> _Aim_: Starting at the beginning of the data and ending with the line that contains "Action: (x=584, y=133)", express those lines as a JSON list of strings with one string per line. Leave out any blank lines.

[Element and text location data]

:::

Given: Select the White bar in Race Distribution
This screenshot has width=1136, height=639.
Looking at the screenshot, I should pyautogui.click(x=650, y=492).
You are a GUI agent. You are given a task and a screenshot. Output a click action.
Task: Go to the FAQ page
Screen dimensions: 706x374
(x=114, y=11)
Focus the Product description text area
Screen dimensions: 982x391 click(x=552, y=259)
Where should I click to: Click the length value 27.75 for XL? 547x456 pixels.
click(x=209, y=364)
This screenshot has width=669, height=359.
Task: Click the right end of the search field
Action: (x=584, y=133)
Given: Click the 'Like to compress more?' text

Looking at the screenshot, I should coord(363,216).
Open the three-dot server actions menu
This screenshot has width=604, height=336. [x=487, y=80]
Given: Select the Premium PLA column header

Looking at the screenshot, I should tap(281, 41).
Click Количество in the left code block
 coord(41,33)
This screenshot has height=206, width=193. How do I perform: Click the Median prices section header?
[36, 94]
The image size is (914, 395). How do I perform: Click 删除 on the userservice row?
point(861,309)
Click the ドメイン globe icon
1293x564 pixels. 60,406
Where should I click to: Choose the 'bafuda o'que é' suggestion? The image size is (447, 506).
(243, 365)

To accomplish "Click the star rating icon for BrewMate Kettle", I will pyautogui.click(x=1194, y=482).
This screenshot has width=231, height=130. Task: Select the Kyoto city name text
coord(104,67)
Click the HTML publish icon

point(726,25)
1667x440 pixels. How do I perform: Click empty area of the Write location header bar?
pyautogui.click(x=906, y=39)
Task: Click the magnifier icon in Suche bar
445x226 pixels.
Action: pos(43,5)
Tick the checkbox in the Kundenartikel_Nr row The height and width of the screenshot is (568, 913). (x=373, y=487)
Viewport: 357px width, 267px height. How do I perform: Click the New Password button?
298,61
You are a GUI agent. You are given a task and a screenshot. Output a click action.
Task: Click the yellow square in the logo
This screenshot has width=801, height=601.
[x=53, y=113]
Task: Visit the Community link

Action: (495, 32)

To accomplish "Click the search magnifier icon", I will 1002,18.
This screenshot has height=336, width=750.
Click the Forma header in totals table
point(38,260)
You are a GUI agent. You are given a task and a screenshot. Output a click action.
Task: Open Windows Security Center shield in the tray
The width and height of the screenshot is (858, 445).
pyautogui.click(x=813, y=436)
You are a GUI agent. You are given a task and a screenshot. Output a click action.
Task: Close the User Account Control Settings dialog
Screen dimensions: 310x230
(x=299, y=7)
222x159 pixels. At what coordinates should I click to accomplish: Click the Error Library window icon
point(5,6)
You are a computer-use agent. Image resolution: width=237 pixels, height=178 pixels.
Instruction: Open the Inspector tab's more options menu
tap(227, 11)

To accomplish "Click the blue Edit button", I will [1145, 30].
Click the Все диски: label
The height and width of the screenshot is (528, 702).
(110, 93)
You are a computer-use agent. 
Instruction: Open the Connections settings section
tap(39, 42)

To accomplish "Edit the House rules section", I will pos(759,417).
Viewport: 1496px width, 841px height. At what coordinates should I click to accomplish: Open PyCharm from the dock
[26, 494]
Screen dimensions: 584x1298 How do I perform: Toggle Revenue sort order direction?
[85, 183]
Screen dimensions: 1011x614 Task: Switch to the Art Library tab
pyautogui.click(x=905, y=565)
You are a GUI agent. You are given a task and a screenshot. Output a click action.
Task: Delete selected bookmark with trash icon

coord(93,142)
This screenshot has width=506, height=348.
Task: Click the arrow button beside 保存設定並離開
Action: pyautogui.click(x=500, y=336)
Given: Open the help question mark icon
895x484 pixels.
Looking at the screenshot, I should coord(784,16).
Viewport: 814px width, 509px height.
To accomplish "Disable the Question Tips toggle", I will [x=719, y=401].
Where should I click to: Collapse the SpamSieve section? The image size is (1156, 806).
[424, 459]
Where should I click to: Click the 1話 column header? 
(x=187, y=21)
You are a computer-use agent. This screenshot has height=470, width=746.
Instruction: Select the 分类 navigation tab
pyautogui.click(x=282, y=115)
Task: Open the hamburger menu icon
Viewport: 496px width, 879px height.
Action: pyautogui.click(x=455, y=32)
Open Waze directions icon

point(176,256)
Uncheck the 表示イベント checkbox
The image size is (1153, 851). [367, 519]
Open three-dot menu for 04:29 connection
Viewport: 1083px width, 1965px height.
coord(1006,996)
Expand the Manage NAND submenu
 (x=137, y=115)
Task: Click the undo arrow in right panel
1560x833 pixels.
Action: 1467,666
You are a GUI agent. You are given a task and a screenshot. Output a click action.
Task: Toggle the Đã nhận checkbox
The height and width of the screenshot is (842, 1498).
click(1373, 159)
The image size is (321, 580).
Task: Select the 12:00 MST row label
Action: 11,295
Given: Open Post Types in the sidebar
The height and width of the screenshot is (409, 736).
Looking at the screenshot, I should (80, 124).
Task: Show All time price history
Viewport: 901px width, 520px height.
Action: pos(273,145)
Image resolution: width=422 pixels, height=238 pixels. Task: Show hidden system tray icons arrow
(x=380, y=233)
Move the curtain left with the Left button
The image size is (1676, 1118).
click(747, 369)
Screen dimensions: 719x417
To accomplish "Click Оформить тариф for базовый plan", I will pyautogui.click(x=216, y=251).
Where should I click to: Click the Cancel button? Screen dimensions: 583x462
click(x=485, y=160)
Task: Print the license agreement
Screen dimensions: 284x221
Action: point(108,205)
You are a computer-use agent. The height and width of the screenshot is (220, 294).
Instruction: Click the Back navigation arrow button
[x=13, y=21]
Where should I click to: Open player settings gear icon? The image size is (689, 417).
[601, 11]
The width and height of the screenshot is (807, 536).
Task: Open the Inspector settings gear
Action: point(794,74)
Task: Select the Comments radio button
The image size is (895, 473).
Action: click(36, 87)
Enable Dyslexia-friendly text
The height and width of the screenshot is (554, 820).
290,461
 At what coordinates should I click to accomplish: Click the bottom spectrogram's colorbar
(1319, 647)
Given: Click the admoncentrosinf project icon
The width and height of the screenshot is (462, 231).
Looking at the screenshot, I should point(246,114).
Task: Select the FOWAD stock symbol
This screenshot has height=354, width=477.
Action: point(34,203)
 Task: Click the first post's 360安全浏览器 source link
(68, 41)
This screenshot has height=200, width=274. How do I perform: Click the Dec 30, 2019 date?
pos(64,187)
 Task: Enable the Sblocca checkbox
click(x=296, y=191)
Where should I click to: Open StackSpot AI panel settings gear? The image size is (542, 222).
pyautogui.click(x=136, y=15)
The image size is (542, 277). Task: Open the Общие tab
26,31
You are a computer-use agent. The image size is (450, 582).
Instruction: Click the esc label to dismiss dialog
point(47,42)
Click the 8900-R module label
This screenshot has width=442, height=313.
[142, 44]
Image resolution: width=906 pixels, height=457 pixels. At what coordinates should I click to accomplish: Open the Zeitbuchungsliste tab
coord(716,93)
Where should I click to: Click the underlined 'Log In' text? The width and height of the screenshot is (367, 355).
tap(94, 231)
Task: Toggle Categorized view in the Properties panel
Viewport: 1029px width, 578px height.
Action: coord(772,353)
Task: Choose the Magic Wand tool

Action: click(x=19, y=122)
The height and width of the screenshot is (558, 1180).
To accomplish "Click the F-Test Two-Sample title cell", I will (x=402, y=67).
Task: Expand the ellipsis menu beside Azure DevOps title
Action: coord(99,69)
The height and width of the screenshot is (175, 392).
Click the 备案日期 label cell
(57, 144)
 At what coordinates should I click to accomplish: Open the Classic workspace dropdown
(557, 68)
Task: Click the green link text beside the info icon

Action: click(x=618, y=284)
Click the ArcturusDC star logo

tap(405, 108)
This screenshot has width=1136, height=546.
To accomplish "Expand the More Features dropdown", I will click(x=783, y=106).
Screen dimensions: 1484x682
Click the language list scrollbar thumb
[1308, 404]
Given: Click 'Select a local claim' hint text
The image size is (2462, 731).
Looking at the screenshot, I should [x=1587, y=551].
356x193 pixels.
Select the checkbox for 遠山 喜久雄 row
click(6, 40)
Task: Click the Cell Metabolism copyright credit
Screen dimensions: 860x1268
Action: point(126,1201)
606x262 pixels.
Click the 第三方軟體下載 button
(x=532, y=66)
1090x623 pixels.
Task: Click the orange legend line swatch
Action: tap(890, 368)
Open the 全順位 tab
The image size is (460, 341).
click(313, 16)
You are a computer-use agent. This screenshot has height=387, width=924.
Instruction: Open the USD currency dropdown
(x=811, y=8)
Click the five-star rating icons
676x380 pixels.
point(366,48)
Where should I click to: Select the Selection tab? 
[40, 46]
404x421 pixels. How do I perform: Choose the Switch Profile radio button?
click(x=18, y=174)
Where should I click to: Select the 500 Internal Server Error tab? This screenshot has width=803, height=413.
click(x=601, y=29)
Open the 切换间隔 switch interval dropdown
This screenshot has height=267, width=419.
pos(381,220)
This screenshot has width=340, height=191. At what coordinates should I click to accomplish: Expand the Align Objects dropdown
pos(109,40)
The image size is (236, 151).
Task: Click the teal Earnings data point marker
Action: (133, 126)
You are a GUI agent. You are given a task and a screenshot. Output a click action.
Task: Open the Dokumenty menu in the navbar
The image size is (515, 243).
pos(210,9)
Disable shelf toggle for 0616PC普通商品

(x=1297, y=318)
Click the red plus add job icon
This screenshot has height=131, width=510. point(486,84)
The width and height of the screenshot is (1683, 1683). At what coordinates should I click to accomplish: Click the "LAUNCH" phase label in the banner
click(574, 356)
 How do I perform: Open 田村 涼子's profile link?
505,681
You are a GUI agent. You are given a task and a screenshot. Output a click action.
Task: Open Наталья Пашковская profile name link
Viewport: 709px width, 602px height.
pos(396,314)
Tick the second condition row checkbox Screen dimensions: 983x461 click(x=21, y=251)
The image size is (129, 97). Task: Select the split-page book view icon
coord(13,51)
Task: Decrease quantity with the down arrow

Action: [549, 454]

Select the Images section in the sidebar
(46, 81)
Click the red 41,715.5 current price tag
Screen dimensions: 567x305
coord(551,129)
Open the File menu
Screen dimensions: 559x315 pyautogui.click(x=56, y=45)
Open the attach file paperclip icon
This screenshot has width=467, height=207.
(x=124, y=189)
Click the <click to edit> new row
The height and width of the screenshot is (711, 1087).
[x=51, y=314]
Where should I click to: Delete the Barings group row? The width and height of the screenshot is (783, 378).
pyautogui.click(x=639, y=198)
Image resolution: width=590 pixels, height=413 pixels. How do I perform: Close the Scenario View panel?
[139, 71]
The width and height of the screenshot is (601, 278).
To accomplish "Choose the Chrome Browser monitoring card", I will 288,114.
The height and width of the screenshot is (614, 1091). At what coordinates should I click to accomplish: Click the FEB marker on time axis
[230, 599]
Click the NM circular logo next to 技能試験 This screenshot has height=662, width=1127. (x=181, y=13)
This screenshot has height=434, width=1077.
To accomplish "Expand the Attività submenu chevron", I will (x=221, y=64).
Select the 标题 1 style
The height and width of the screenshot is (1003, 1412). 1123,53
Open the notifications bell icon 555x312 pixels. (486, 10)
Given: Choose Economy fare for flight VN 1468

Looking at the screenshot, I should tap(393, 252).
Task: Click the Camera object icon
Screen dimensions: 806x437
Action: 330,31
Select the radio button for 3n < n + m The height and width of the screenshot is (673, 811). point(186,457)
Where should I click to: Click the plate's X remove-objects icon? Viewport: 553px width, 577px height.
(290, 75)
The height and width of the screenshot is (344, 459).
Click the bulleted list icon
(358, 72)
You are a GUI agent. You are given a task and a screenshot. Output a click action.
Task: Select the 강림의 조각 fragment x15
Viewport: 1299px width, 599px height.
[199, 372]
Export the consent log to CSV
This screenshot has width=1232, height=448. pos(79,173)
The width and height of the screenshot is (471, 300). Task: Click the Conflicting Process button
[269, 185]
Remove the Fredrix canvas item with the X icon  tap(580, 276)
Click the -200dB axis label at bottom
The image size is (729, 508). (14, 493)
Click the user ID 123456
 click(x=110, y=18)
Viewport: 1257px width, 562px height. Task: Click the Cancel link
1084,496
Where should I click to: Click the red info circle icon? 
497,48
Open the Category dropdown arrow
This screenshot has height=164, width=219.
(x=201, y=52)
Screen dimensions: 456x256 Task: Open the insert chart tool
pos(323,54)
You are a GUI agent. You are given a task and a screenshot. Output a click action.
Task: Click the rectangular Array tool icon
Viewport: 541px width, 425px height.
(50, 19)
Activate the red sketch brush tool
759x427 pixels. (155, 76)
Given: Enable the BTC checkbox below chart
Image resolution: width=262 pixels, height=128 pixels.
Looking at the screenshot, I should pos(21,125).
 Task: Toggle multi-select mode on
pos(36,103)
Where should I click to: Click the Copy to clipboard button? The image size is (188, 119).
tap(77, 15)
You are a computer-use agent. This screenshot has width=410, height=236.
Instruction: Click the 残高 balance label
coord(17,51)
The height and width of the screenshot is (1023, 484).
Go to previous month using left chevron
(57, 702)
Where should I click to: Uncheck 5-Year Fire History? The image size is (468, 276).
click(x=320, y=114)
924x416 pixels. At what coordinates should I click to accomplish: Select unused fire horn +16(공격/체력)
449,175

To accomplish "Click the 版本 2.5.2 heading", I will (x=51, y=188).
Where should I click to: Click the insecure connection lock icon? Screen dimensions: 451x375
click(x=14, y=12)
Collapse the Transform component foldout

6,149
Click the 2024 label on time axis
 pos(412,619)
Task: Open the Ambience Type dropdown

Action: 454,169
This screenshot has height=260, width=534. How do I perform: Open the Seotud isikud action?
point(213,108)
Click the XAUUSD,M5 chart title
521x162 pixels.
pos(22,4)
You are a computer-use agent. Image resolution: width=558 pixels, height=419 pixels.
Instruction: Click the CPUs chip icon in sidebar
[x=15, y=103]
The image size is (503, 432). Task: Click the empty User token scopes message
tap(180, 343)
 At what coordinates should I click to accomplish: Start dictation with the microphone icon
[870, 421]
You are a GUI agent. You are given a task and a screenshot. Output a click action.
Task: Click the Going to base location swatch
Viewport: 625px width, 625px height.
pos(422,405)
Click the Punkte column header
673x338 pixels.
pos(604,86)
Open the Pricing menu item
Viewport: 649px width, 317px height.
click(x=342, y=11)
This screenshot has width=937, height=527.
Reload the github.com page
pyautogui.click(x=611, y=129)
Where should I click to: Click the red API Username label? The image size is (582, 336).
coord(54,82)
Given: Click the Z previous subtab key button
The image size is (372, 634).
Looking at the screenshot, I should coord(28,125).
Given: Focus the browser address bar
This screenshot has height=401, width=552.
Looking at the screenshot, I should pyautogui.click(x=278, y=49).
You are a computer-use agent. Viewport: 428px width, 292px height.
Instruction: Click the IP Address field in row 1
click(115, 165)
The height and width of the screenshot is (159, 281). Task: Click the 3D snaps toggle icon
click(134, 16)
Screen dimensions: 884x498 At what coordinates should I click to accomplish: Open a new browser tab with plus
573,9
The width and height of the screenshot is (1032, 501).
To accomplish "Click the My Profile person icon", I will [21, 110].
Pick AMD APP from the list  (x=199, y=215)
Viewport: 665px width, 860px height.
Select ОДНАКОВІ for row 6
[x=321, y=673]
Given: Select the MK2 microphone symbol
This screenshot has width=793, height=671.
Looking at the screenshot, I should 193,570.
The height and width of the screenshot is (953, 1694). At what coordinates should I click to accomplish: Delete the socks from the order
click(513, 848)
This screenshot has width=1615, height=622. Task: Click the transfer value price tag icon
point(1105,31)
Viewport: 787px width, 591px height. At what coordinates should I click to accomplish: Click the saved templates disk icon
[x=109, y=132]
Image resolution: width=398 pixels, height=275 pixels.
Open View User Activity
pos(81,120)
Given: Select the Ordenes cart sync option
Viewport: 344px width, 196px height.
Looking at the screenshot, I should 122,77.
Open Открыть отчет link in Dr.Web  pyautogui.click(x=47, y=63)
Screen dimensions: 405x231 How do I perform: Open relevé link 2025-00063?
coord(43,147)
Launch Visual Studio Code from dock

:::

> _Solved problem_:
[
  "Given: Select the White bar in Race Distribution",
  "This screenshot has width=1136, height=639.",
  "Looking at the screenshot, I should pyautogui.click(x=650, y=492).",
  "You are a GUI agent. You are given a task and a screenshot. Output a click action.",
  "Task: Go to the FAQ page",
  "Screen dimensions: 706x374",
  "(x=114, y=11)",
  "Focus the Product description text area",
  "Screen dimensions: 982x391 click(x=552, y=259)",
  "Where should I click to: Click the length value 27.75 for XL? 547x456 pixels.",
  "click(x=209, y=364)",
  "This screenshot has width=669, height=359.",
  "Task: Click the right end of the search field",
  "Action: (x=584, y=133)"
]